**GIVEN PROBLEM**
Collect every line of the records that contains the string "should", and copy each such line. Case counts.

-------- INPUT FOR THIS TASK

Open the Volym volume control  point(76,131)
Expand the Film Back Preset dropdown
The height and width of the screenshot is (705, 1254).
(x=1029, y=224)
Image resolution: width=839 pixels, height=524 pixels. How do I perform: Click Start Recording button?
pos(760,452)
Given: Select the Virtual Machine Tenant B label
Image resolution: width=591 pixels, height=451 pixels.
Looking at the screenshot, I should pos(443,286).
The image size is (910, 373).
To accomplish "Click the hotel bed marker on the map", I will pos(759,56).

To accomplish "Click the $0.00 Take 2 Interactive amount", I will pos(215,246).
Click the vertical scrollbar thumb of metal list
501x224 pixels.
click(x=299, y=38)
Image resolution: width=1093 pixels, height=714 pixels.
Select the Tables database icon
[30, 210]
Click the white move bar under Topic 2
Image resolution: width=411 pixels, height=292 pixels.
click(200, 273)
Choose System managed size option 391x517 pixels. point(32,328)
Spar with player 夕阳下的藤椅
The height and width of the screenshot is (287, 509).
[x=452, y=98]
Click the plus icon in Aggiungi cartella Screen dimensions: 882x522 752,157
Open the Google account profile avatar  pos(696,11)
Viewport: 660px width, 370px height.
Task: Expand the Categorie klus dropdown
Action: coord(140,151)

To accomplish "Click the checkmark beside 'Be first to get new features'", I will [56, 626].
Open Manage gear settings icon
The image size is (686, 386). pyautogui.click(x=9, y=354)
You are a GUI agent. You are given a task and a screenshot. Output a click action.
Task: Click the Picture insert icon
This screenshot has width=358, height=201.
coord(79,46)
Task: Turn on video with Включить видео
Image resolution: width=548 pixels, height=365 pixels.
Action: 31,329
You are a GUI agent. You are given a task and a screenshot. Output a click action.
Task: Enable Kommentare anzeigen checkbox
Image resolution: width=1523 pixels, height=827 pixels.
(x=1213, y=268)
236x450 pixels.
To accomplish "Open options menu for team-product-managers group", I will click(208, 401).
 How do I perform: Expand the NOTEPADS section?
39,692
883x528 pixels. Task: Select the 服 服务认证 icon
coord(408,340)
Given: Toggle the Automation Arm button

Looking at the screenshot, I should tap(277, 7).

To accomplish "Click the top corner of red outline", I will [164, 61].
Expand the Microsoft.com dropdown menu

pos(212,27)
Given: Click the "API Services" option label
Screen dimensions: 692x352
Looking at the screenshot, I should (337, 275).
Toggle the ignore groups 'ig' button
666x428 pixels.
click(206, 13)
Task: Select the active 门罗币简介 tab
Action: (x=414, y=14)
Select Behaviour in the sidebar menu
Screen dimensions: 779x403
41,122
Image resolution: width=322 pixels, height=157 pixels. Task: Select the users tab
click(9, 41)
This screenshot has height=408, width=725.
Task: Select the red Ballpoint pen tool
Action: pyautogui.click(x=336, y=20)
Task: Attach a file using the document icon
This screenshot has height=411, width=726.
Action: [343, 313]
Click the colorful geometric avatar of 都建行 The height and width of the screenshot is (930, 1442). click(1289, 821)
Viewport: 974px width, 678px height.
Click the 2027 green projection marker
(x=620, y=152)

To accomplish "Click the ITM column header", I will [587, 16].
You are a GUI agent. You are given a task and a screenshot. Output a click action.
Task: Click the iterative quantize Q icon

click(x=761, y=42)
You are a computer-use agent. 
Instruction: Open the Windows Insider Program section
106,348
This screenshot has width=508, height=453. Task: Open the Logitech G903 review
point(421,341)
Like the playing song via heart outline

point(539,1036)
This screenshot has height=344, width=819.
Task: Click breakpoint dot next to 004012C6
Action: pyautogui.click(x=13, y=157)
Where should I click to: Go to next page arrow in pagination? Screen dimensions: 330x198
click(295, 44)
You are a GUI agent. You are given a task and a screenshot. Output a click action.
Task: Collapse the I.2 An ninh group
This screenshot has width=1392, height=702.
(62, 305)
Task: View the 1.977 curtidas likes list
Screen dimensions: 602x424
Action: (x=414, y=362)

----------------

**COMPLETED EXERCISE**
Looking at the screenshot, I should pos(443,286).
Looking at the screenshot, I should tap(277, 7).
Looking at the screenshot, I should (337, 275).
Where should I click to: Go to next page arrow in pagination? Screen dimensions: 330x198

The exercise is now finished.